The data comes from a contenteditable, and when people paste things it
needs to be manipulated a bit, which is mostly what this function
does. I don't have a sample of raw content (I don't save it before it
runs through the function), but here's a sample of a complete string
that was printed (I left the content because I thought you guys might
get a kick out of it):

<span class="Apple-style-span" style="font-family: Arial, Verdana,
Helvetica, sans-serif; "><b>"We ALL got problems....If you're gonna be
dumb, ya gotta be tough."</b></span><br><br><span class="Apple-style-
span" style="font-family: Arial, Verdana, Helvetica, sans-serif;
"><br></span>


And the function:

sub fixtext {
$text = $_[0];

$text =~ s/&nbsp;/ /gi;

# Convert <em> to <i> and <strong> to <b>, saves a few steps later
$text =~ s/<em>(.*?)<\/em>/<i>$1<\/i>/gsi;
$text =~ s/<strong>(.*?)<\/strong>/<b>$1<\/b>/gsi;

# Strip Javascript
$text =~ s/<script.*?>.*?<\/script>//gsi;
$text =~ s/onmouseover=".*?"//gsi;
$text =~ s/onclick=".*?"//gsi;

### Only Allow Specified Tags
my $lt=chr(1);
my $gt=chr(2);
$text =~ s/<br>/$lt br $gt/gi;

$text =~ s/<(\/{0,1})(div.*?)>/$lt$1$2$gt/gsi;
$text =~ s/<(\/{0,1})(span.*?)>/$lt$1$2$gt/gsi;

$text =~ s/<(\/{0,1})(table.*?)>/$lt$1$2$gt/gsi;
$text =~ s/<(\/{0,1})(tr.*?)>/$lt$1$2$gt/gsi;
$text =~ s/<(\/{0,1})(td.*?)>/$lt$1$2$gt/gsi;

$text =~ s/<(\/{0,1})(b|p)>/$lt$1$2$gt/gsi;
$text =~ s/<(\/{0,1})(u|i)>/$lt$1$2$gt/gsi;

$text =~ s/<(\/{0,1})(font.*?)>/$lt$1$2$gt/gsi;

$text =~ s/<(\/{0,1})(img.*?)>/$lt$1$2$gt/gsi;

# delete all other tags
$text =~ s/<.+?>//gs;

$text =~ s/$lt/</g;
$text =~ s/$gt/>/g;
$text =~ s/< br >/<br>/gi;
###

# Strip Word junk
$text =~ s/Normal 0 false.*?}//gsi;
$text =~ s/Normal 0 MicrosoftInternetExplorer4.*?}//gsi;
$text =~ s/\/\* Style Definitions \*\/.*?}//gsi;
$text =~ s/Normal\.dotm .*? false false//gsi;

$text =~ s/white-space: nowrap;*//gsi;
$text =~ s/style="(\s*)"//gsi;

# Strip empty tags
$text =~ s/<font[^>]*>\s*<\/font>/ /gi;
$text =~ s/<font[^>]*>(<br>)*<\/font>/<br><br>/gi;

$text =~ s/<span[^>]*>\s*<\/span>/ /gi;
$text =~ s/<span[^>]*>(<br>)*<\/span>/$1/gsi;

$text =~ s/<i>(\s*)<\/i>/$1/gi;
$text =~ s/<b>(\s*)<\/b>/$1/gi;
$text =~ s/<u>(\s*)<\/u>/$1/gi;

$text =~ s/<div>\s*<\/div>/<br>/gi;
$text =~ s/<div>(.*?)<\/div>/<br><br>$1/gsi;

# Limit repeating characters
$text =~ s/(.)\1{4,}/$1$1$1$1/g;

# Strip opening, trailing, or repeating whitespace, <br>
$text =~ s/\s+/ /gs;
$text =~ s/^\s+|\s+$//g;

$text =~ s/(<br><br>)+/<br><br>/gi;
$text =~ s/^(<br>)+|(<br>)+$//gi;

return $text;
}
 
W

Wolf Behrenhoff

That's really pretty much all there is! I'll paste the whole function
below; the only thing I'm leaving out is the part at the top where it
declares a few variables, logs the user in (which doesn't affect the
$text variable), and then prints the data to MySQL.

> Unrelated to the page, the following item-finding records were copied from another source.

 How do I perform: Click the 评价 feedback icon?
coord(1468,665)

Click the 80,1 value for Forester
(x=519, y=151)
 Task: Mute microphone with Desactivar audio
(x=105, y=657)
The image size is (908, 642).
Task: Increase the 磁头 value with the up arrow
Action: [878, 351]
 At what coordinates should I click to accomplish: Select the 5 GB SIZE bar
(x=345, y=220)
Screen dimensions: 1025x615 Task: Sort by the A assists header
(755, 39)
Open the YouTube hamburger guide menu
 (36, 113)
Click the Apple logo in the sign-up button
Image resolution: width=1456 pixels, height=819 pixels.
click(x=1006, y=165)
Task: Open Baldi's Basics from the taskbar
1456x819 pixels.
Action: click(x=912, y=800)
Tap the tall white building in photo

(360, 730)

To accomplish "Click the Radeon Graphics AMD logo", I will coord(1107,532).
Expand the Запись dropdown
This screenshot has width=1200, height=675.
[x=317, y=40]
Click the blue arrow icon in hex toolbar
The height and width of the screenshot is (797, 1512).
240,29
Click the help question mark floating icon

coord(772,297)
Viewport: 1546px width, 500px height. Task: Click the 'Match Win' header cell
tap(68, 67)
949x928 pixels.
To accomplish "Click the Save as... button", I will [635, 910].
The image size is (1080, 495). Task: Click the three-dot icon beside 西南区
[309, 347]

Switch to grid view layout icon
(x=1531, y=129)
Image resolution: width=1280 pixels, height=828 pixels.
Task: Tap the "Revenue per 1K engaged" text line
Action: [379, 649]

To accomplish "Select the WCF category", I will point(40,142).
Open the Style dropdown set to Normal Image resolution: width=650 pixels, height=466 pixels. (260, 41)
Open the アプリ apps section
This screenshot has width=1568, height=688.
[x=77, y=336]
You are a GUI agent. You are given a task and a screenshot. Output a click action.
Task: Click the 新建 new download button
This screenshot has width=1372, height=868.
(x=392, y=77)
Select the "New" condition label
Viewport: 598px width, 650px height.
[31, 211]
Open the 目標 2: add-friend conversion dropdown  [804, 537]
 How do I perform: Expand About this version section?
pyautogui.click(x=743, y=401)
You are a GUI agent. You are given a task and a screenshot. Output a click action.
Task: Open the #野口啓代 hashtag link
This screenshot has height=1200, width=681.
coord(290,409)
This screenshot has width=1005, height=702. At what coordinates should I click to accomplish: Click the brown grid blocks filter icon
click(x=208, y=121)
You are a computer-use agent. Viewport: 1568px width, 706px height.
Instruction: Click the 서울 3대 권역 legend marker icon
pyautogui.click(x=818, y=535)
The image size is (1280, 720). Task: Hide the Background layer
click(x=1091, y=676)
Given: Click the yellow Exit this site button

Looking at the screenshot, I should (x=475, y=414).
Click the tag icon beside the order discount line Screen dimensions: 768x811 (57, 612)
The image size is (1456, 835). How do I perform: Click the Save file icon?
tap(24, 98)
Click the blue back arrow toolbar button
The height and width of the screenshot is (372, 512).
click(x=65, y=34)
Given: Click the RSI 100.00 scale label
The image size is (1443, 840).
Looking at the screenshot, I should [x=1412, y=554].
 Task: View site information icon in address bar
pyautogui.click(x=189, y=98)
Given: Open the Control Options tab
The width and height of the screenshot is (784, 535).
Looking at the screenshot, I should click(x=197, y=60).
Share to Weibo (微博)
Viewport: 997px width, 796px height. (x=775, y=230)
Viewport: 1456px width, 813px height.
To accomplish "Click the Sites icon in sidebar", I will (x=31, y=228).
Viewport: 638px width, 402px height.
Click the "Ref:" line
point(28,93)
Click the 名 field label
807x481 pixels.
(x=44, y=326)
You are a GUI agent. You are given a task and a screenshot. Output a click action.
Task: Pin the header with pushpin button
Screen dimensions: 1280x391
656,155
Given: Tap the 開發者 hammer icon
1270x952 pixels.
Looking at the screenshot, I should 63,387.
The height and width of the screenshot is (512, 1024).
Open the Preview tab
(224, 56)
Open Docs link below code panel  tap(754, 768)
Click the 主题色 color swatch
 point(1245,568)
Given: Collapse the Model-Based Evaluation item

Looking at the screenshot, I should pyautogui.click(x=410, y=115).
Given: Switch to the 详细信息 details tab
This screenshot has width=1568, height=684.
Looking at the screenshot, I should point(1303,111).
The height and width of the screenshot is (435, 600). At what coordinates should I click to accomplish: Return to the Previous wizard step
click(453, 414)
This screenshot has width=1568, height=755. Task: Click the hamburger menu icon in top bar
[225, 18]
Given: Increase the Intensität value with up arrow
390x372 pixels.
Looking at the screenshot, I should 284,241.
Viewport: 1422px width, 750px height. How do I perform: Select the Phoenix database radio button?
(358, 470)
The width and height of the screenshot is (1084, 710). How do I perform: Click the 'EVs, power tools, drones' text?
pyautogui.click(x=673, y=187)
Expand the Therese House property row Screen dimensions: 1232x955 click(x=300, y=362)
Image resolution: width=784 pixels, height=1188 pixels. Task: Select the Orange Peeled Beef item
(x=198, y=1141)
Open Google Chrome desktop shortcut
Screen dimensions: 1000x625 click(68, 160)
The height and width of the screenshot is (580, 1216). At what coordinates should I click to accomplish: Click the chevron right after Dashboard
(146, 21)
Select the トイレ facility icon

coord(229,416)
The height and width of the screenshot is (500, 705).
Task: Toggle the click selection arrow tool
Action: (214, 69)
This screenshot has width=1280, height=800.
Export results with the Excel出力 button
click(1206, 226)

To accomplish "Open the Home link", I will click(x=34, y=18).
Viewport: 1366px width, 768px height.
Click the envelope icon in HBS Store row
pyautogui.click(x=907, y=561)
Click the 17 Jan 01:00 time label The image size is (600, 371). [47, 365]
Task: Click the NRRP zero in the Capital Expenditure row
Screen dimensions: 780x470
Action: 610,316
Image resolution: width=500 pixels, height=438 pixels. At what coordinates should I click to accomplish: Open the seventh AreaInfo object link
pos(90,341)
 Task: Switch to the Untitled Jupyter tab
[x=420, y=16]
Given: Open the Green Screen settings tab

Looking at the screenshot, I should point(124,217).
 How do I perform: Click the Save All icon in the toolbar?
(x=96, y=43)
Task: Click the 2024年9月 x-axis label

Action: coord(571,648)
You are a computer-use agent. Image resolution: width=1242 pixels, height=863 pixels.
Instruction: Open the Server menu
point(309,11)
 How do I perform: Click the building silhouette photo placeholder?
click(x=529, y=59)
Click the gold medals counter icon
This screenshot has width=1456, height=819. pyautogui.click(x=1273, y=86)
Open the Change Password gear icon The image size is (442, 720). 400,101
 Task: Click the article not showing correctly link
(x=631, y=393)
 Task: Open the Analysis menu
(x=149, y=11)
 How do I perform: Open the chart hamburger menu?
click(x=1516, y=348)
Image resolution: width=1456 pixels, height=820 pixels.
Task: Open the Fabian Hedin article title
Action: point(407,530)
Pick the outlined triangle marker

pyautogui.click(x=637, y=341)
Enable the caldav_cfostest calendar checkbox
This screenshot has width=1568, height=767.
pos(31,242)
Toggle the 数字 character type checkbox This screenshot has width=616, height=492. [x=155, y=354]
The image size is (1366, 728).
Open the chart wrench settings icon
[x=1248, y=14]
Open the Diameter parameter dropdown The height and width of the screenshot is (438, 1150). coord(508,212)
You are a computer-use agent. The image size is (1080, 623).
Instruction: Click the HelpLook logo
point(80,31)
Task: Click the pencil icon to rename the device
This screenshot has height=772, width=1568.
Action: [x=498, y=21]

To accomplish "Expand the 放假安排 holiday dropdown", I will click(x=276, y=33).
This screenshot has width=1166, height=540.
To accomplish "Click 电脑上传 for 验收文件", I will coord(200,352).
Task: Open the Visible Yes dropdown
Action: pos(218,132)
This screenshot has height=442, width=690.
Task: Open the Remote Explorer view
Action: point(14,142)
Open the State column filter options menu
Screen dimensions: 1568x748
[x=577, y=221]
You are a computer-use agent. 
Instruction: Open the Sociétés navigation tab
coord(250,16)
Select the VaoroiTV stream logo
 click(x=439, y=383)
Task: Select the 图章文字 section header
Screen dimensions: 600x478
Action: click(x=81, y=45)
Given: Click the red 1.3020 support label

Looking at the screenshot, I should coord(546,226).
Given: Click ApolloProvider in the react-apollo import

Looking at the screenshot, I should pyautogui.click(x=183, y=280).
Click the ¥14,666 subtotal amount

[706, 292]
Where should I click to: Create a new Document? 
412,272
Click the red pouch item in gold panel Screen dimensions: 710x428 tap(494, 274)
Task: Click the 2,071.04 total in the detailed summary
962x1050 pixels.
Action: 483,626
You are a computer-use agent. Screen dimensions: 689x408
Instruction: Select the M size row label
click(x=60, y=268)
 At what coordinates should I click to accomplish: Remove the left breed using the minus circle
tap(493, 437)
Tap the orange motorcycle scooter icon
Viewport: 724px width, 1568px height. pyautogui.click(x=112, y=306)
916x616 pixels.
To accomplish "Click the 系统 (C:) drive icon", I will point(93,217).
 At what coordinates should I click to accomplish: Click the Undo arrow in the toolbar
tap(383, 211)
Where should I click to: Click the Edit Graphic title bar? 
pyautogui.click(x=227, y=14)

We are not interested in whole long functions but only on the relevant
parts.
The data comes from a contenteditable, and when people paste things it
needs to be manipulated a bit, which is mostly what this function
does. I don't have a sample of raw content (I don't save it before it
runs through the function), but here's a sample of a complete string
that was printed (I left the content because I thought you guys might
get a kick out of it):

First: try the string you have posted. Your function will remove the
second span part!

And then: why don't you output the string before putting it in your
function? You need to look at the input!

Solution is probably simple: you are doing a lot of replacements. Assume
the input is "<span><br><b></b></span>". Then you don't remove the spam.
But later you remove the b. If you reverse the order, you would also
remove the span.

So you can try running the fixtext function more than once or try to
change the order of your 10000 replacements.

- Wolf

Next time please try to post a short program that one can run without
changing/adding anything! Often writing such a short program will point
you to the problem so that you can solve it on your own.
 

Ask a Question

Want to reply to this thread or ask your own question?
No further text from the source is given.